GithubHelp home page GithubHelp logo

oneflow_face's Introduction

InsightFace in OneFlow

English | 简体中文

It introduces how to train InsightFace in OneFlow, and do verification over the validation datasets via the well-toned networks.

Contents

- InsightFace in OneFlow

- Contents

- Background

- InsightFace opensource project

- Implementation in OneFlow

- Preparations

- Install OneFlow

- Data preparations

- 1. Download datasets

- 2. Transformation from MS1M recordio to OFRecord

- Pretrained model

- Training and verification

- Training

- Varification

- Benchmark

Background

InsightFace opensource project

InsightFace is an open-source 2D&3D deep face analysis toolbox, mainly based on MXNet.

In InsightFace, it supports:

  • Datasets typically used for face recognition, such as CASIA-Webface、MS1M、VGG2(Provided with the form of a binary file which could run in MXNet, here is more details about the datasets and how to download.
  • Backbones of ResNet, MobilefaceNet, InceptionResNet_v2, and other deep-learning networks to apply in facial recognition.

  • Implementation of different loss functions, including SphereFace Loss、Softmax Loss、SphereFace Loss, etc.

Implementation in OneFlow

Based upon the currently existing work of Insightface, OneFlow ported basic models from it, and now OneFlow supports:

  • Training datasets of MS1M、Glint360k, and validation datasets of Lfw、Cfp_fp and Agedb_30, scripts for training and validating.

  • Backbones of ResNet100 and MobileFaceNet to recognize faces.

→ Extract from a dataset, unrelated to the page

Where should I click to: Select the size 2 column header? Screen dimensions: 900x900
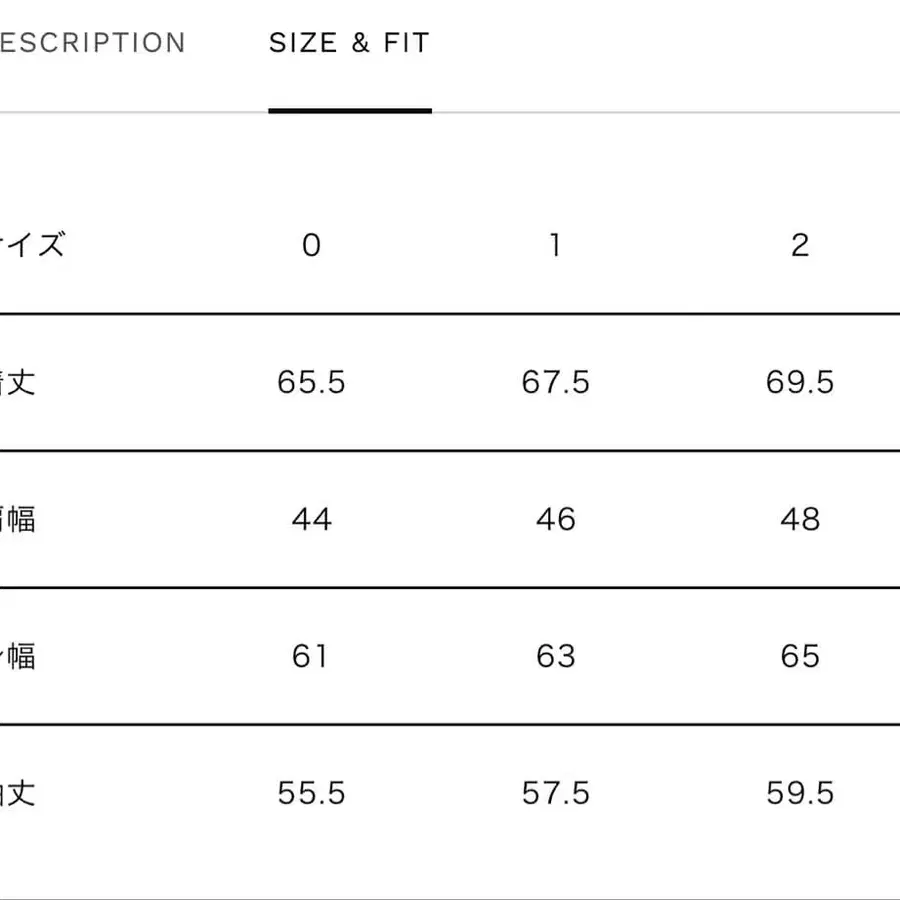click(799, 245)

  • Loss function, e.g. Softmax Loss and Margin Softmax Loss(including Arcface、Cosface and Combined Loss).

  • Model parallelism and Partial FC optimization.

  • Model transformation via MXNet.

To be coming further:

  • Additional datasets transformation.

  • Plentiful backbones.

  • Full-scale loss functions implementation.

  • Incremental tutorial on the distributed configuration.

This project is open for every developer to PR, new implementation and animated discussion will be most welcome.

Preparations

First of all, before execution, please make sure that:

  1. Install OneFlow

  2. Prepare training and validation datasets in form of OFRecord.

Install OneFlow

According to steps in Install OneFlow install the newest release master whl packages.

python3 -m pip install --find-links https://release.oneflow.info oneflow_cu102 --user

Data preparations

According to Load and Prepare OFRecord Datasets, datasets should be converted into the form of OFREcord, to test InsightFace.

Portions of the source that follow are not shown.